Okay, so you only need one account to access the entire fediverse network, may it be Kbin or Lemmy (even Mastodon can actually access the fediverse). So you don't need a separate account for Lemmy when you already have a Kbin account because you can access the same content as any other Lemming (that's what the folks down below said users of Lemmy are) there is.
I'm interested to see what this turns into. As a Reddit refugee, I'm trying to figure out if I want to jump right into here or take some time away from social media and wait to see what bubbles to the top.
And definitely taking a mental health break from social media is totally ok! I actually had to do a paper on the mental effects of social media in university so I totally understand where you're coming from.
I'm not new since I was always aware of Lemmy but only seriously considering it right now due to the whole Reddit fiasco. I just hope that after the drama and migration dies down, people here stay friendly like how it is right now. Also, I hope the mass migration can start to attract mobile devs to contribute or fork existing projects like Jerboa or even come up with alternatives. I'm optimistic.
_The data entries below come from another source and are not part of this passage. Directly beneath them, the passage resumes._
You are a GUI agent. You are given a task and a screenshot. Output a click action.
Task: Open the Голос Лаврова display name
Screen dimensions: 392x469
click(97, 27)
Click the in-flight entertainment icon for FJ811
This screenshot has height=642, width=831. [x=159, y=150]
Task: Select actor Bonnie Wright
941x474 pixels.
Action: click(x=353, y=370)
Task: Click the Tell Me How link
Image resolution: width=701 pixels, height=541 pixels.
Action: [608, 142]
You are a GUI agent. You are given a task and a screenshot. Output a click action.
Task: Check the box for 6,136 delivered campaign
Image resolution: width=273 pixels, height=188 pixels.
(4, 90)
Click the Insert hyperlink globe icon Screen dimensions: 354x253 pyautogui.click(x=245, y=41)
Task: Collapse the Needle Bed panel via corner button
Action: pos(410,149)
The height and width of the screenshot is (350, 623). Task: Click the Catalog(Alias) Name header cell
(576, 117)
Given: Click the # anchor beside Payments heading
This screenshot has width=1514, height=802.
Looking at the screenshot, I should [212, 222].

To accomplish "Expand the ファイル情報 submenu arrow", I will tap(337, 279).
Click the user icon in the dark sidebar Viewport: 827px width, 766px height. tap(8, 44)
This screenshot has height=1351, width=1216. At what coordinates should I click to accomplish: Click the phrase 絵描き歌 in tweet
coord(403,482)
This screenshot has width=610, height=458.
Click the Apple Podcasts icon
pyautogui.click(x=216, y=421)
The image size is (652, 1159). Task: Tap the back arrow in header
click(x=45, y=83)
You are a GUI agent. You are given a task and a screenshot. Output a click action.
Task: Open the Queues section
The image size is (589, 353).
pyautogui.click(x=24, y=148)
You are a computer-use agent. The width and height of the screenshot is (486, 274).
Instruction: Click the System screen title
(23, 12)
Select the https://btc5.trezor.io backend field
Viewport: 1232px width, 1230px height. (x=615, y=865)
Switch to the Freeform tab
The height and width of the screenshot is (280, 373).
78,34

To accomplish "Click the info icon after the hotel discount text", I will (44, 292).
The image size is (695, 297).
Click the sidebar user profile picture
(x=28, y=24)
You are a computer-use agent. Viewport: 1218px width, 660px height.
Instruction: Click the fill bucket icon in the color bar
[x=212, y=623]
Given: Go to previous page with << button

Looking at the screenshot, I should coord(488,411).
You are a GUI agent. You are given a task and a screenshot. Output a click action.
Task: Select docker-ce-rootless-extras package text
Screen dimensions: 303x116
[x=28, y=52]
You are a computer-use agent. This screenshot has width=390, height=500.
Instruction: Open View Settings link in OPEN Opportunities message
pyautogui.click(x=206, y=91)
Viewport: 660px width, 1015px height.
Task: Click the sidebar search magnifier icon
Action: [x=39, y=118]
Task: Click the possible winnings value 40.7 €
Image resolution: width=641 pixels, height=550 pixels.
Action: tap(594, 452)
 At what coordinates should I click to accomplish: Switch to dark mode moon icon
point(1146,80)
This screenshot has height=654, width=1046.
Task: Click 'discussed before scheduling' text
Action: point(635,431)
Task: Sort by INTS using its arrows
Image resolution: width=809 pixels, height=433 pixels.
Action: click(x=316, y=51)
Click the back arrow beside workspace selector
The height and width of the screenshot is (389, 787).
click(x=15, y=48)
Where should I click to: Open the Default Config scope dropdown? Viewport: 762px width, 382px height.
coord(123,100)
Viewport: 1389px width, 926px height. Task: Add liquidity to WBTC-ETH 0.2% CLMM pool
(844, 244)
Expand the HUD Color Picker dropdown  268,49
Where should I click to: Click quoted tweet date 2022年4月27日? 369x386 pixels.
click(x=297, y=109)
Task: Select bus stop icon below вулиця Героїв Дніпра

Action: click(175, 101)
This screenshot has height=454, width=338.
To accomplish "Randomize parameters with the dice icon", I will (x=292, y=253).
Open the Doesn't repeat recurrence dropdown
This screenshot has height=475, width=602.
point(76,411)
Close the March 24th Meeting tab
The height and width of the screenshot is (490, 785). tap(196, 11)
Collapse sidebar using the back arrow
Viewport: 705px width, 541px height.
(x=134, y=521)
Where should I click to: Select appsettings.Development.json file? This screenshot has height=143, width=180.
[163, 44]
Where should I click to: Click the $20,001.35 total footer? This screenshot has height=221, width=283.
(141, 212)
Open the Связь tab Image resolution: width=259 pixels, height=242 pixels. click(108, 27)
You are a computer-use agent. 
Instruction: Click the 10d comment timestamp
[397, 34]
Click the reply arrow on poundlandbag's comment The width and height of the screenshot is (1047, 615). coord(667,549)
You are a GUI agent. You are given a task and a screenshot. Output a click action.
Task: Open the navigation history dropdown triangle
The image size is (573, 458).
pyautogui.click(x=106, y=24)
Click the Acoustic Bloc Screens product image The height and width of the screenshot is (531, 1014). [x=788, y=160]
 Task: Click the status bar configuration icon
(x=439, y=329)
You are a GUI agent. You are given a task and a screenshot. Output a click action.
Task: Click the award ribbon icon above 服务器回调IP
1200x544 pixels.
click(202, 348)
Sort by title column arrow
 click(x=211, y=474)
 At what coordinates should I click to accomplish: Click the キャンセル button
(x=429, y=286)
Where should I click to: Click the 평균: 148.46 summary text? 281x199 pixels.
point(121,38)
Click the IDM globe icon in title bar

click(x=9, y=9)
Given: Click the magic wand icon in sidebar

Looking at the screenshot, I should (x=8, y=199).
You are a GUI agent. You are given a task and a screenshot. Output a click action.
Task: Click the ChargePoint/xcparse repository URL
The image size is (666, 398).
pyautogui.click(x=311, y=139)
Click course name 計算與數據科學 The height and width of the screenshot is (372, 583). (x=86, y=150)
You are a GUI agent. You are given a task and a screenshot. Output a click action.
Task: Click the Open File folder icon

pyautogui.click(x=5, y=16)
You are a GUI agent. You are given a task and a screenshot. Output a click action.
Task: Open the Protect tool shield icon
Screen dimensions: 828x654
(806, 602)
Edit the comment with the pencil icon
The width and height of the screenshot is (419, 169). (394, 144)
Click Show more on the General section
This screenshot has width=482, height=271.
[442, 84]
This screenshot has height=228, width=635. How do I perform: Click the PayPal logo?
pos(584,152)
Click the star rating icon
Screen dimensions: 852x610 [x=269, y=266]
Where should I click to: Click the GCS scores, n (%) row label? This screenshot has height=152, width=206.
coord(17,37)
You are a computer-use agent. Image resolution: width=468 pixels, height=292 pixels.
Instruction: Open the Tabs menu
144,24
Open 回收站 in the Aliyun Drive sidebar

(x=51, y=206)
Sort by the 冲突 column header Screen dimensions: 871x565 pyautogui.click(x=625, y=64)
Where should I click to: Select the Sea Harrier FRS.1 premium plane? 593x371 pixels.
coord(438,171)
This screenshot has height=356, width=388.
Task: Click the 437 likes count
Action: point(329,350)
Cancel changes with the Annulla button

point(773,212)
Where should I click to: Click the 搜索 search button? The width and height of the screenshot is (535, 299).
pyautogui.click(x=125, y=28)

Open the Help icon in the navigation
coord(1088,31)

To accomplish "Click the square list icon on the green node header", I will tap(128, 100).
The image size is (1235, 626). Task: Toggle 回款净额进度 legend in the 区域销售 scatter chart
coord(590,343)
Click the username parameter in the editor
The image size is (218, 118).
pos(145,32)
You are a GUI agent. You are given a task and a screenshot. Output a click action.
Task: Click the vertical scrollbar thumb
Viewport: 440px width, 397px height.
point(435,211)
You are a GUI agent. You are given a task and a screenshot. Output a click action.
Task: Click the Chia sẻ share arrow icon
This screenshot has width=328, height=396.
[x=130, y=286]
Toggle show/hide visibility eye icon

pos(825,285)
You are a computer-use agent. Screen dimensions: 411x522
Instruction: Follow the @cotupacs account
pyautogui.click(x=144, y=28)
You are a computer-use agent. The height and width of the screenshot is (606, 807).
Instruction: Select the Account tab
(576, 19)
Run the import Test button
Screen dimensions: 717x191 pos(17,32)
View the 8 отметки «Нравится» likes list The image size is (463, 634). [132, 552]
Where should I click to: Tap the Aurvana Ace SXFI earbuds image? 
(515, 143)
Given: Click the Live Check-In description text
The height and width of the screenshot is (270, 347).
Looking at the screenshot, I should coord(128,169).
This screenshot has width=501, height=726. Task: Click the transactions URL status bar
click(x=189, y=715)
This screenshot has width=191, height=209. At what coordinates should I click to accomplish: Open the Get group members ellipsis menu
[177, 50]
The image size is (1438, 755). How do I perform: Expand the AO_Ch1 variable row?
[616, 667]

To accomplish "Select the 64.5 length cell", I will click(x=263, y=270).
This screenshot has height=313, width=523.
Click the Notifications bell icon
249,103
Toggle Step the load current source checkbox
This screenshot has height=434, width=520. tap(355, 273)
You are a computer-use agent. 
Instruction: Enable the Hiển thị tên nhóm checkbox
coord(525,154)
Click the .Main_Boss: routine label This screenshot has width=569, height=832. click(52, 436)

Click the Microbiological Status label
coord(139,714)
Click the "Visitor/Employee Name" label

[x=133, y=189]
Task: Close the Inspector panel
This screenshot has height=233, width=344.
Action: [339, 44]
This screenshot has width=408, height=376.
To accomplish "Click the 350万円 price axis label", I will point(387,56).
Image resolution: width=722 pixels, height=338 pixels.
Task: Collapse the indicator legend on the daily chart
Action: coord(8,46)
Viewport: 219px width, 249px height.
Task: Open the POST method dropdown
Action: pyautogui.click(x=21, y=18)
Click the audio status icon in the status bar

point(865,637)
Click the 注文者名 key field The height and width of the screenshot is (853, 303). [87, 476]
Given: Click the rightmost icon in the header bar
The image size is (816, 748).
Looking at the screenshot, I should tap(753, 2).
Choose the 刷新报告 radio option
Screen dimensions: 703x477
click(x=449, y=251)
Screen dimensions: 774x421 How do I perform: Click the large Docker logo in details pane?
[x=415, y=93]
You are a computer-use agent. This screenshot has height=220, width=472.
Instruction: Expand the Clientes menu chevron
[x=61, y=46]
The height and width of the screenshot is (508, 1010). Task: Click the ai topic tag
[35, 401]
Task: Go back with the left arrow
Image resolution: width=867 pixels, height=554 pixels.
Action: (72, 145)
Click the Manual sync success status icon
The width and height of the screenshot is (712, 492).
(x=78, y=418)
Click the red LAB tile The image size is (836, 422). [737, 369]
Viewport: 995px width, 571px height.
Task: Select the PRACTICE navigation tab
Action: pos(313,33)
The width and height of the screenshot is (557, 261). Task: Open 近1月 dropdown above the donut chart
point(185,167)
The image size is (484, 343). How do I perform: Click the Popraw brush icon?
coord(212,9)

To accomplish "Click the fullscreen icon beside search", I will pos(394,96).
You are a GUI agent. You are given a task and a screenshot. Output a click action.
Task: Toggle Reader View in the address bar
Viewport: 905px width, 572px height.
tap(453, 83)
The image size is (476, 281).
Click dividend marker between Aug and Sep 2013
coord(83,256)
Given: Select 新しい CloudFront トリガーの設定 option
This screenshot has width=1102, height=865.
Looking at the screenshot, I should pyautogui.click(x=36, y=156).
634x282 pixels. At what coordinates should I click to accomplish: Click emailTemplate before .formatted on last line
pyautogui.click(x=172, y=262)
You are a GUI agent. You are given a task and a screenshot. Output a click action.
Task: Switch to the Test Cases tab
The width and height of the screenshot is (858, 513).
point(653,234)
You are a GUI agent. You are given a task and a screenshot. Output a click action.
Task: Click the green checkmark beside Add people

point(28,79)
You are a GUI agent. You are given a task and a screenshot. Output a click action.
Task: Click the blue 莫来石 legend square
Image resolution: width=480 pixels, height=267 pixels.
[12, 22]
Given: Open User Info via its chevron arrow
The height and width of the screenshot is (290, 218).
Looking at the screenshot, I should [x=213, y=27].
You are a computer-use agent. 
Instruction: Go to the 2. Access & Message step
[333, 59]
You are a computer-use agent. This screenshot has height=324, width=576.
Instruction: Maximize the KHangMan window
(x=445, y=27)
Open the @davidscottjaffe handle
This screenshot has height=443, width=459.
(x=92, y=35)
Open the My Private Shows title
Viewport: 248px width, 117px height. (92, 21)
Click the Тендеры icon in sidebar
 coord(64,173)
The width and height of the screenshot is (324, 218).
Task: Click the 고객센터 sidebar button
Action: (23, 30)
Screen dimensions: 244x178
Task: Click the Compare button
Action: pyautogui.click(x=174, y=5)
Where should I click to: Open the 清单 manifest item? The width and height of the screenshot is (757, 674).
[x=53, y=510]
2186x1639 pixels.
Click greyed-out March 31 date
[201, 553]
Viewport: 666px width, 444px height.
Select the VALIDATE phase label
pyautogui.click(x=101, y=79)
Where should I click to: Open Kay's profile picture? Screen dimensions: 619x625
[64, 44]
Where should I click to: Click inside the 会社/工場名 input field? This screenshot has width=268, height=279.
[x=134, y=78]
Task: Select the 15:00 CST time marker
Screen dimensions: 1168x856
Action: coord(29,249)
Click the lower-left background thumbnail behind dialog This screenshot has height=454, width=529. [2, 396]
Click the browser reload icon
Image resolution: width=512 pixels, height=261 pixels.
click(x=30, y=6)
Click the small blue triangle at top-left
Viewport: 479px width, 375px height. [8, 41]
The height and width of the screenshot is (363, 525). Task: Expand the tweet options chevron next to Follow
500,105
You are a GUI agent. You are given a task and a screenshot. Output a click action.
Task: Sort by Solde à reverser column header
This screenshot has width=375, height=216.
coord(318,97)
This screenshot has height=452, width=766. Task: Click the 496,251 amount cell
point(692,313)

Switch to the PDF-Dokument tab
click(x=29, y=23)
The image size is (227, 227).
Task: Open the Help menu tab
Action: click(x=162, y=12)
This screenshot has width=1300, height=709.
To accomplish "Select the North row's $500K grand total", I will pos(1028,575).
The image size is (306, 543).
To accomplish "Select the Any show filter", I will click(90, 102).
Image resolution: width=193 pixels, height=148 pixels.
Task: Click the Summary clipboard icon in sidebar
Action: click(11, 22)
I think it does federation better than Mastodon. I think confusion comes from the way ActivityPub decides to do things
I was about to ask how ActivityPub behaves, but that appears to be like asking how all of Lemmy works, Mastodon works, how they conpare and diverge, and...well that might be a tall order...
Literally just got here, but I'm finding it easier to get started than Mastodon, since communities are easy to find.
However I'm wondering if there is a bunch of communities I have yet to discover, and no idea how to discover them.